Nowadays, receptor models are widely used for source apportionment studies worldwide [7, 9, 10]. Positive matrix factorization (PMF) is one of the receptor models for apportioning PM2.5 sources. PMF is able to apportion emission sources without obtaining the local profiles of source [11]. Chemical mass balance (CMB) is another receptor model [12]. CMB model could apportion PM2.5 sources with the input of local profile of specific sources [3, 12]. However, it has no requirement on the minimum size of ambient PM2.5 sample [7, 13]. Because of this advantage, CMB is suitable for understanding source contributions of PM2.5 concentration in the areas with polluted air during short periods [12]. CMB coupled with inorganic and organic source tracer method is widely used in various source apportionment studies worldwide, which has led to the significant improvements in air quality in areas such as London and the Central Valley of California [14,15,16]. Beijing is experiencing worse air pollution in winter [17]. Datasets of ambient inorganic and organic source tracers used for CMB analysis in Beijing could generally provide clear information on primary emission source contributions of air pollution in winter during short periods [12]. Yet, previous studies on source estimations of carbonaceous aerosols in Beijing during peak events of air pollution are limited [12].

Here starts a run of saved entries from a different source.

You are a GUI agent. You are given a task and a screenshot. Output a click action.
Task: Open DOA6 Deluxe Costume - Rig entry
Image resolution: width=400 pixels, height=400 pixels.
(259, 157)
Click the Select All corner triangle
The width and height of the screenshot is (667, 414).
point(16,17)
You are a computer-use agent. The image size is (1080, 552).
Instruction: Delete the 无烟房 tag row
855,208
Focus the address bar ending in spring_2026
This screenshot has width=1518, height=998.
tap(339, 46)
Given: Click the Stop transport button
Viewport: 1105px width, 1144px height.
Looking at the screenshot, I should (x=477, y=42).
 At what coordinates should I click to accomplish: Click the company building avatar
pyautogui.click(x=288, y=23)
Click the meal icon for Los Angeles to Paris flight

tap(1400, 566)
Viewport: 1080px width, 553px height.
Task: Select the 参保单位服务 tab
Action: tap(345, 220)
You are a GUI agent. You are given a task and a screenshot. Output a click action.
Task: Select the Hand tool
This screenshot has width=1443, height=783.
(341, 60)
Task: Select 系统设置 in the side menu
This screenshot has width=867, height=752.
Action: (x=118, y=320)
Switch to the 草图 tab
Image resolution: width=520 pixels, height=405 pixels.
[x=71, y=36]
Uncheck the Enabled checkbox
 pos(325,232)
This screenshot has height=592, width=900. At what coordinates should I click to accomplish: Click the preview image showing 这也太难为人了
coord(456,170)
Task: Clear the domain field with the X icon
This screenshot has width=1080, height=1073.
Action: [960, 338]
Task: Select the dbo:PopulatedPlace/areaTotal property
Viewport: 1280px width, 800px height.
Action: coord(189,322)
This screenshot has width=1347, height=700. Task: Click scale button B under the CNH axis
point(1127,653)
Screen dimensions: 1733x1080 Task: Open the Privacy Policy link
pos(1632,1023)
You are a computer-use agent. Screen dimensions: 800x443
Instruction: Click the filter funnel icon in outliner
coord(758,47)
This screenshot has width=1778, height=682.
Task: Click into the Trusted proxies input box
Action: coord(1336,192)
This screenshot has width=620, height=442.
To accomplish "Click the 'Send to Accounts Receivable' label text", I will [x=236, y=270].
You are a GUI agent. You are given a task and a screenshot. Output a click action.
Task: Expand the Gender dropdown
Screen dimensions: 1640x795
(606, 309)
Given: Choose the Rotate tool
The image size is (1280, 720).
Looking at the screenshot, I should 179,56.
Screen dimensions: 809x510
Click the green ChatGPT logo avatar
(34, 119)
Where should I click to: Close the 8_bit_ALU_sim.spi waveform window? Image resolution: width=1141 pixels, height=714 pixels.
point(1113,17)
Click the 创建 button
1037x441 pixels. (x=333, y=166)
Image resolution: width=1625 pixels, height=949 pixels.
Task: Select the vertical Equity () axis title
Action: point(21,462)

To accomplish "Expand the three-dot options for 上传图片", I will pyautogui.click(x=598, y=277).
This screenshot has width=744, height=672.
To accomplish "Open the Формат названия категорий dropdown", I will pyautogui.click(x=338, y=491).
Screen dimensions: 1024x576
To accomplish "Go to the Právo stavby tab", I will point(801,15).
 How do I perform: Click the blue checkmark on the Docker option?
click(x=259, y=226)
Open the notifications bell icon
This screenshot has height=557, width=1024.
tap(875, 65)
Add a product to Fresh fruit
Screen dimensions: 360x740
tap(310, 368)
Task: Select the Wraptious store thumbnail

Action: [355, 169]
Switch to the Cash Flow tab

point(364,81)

This study aims to estimate the daily contributions of primary source to organic carbon in Beijing fine particles collected in winter using CMB with inorganic and organic source tracer method. The temporal contributions of secondary organic carbon (SOC) are estimated through the difference between total OC concentration and primary organic carbon (POC) concentration derived with CMB with inorganic and organic source tracer method. The CMB with inorganic and organic source tracer method together with source profiles was successfully used in field samples collected in Beijing, which could also provide helpful information to the local government in developing countries with high air pollution for understanding source contributions in order to abate local emissions.
2 Methods
2.1 Sample collections
The collections of outdoor 24-h PM2.5 samples were processed at an urban site (N39º56′, E116º18′) near the third ring road of Beijing from January 16 to 31, 2013. The sampler (Laoying-2030, Qingdao Laoying Corp, Qingdao, China) was located on the roof of the building 30 m above the ground. The sampling site was surrounded by several busy traffic lines and mainly impacted by the sources of anthropogenic pollution on the basis of prior findings of source apportionment studies at this sampling site (Fig. 1) [2, 10].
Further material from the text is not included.